TASK TO CARRY OUT
Could you give the data below again, exactly and completely?

STUDY MATERIAL
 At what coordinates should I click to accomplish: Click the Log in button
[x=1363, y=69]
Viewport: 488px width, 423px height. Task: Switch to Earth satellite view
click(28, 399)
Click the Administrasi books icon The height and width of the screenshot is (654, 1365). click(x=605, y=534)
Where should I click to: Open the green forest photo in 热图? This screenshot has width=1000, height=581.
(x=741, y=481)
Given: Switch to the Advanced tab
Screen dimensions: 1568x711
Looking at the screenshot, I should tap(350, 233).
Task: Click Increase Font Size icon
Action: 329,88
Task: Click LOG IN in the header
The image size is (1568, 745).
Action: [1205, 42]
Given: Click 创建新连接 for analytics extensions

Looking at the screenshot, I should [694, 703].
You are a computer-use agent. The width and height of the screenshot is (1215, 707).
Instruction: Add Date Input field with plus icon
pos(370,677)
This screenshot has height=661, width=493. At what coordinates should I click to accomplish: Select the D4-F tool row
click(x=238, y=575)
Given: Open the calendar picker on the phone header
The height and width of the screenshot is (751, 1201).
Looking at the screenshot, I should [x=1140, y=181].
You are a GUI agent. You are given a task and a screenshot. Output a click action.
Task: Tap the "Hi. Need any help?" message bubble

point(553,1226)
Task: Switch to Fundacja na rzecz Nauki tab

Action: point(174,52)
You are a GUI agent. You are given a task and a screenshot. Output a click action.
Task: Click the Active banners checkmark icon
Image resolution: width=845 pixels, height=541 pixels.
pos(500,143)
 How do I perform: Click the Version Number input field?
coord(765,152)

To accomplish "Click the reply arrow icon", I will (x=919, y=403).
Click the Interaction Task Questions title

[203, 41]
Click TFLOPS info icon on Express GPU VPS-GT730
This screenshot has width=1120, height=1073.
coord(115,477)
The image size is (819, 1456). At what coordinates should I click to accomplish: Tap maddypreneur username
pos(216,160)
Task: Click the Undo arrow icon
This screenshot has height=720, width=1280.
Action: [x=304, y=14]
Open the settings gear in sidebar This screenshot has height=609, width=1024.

RESULT OF THE TASK
 At what coordinates should I click to accomplish: Click the Log in button
[x=1363, y=69]
Viewport: 488px width, 423px height. Task: Switch to Earth satellite view
click(28, 399)
Click the Administrasi books icon The height and width of the screenshot is (654, 1365). click(x=605, y=534)
Where should I click to: Open the green forest photo in 热图? This screenshot has width=1000, height=581.
(x=741, y=481)
Given: Switch to the Advanced tab
Screen dimensions: 1568x711
Looking at the screenshot, I should tap(350, 233).
Task: Click Increase Font Size icon
Action: 329,88
Task: Click LOG IN in the header
The image size is (1568, 745).
Action: [1205, 42]
Given: Click 创建新连接 for analytics extensions

Looking at the screenshot, I should [694, 703].
You are a computer-use agent. The width and height of the screenshot is (1215, 707).
Instruction: Add Date Input field with plus icon
pos(370,677)
This screenshot has height=661, width=493. At what coordinates should I click to accomplish: Select the D4-F tool row
click(x=238, y=575)
Given: Open the calendar picker on the phone header
The height and width of the screenshot is (751, 1201).
Looking at the screenshot, I should [x=1140, y=181].
You are a GUI agent. You are given a task and a screenshot. Output a click action.
Task: Tap the "Hi. Need any help?" message bubble

point(553,1226)
Task: Switch to Fundacja na rzecz Nauki tab

Action: point(174,52)
You are a GUI agent. You are given a task and a screenshot. Output a click action.
Task: Click the Active banners checkmark icon
Image resolution: width=845 pixels, height=541 pixels.
pos(500,143)
 How do I perform: Click the Version Number input field?
coord(765,152)

To accomplish "Click the reply arrow icon", I will (x=919, y=403).
Click the Interaction Task Questions title

[203, 41]
Click TFLOPS info icon on Express GPU VPS-GT730
This screenshot has width=1120, height=1073.
coord(115,477)
The image size is (819, 1456). At what coordinates should I click to accomplish: Tap maddypreneur username
pos(216,160)
Task: Click the Undo arrow icon
This screenshot has height=720, width=1280.
Action: [x=304, y=14]
Open the settings gear in sidebar This screenshot has height=609, width=1024.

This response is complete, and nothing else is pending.